§ **WHAT YOU ARE ASKED TO DO**
What you return should be the line containing "Task: Click the CATEGORY column header" and each line after it to the end of the records, copied exactly.

====

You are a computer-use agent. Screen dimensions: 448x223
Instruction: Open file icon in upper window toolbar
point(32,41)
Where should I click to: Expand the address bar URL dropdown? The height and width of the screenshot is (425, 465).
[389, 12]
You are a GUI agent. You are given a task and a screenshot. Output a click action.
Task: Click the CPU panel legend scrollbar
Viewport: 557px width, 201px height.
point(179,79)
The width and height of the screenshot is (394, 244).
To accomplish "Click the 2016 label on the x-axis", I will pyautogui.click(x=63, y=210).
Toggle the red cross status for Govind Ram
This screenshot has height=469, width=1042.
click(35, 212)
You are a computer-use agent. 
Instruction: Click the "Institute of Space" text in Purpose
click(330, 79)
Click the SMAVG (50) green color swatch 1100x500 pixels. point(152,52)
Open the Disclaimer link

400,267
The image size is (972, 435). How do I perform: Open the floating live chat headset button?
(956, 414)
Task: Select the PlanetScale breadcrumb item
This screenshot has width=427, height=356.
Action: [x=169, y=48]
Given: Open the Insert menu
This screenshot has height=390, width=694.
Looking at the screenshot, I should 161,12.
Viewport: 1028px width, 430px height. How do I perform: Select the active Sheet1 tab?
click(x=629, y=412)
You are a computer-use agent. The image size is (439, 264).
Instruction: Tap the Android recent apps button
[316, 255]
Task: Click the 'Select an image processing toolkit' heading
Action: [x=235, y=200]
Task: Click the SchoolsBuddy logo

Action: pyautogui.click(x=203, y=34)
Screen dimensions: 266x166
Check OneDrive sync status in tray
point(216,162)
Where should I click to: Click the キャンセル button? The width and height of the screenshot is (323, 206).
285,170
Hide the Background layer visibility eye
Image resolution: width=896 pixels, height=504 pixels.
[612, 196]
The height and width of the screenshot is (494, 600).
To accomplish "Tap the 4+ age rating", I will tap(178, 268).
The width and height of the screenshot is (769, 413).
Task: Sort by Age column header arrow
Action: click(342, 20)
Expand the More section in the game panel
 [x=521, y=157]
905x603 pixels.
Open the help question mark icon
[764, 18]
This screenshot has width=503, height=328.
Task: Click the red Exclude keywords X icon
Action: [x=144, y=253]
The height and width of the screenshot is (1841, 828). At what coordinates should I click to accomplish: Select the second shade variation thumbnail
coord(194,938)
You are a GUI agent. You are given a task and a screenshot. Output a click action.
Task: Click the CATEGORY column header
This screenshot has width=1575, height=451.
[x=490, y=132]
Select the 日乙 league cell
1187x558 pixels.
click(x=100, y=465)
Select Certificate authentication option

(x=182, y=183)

====

§ **TASK RESULT**
Task: Click the CATEGORY column header
This screenshot has width=1575, height=451.
[x=490, y=132]
Select the 日乙 league cell
1187x558 pixels.
click(x=100, y=465)
Select Certificate authentication option

(x=182, y=183)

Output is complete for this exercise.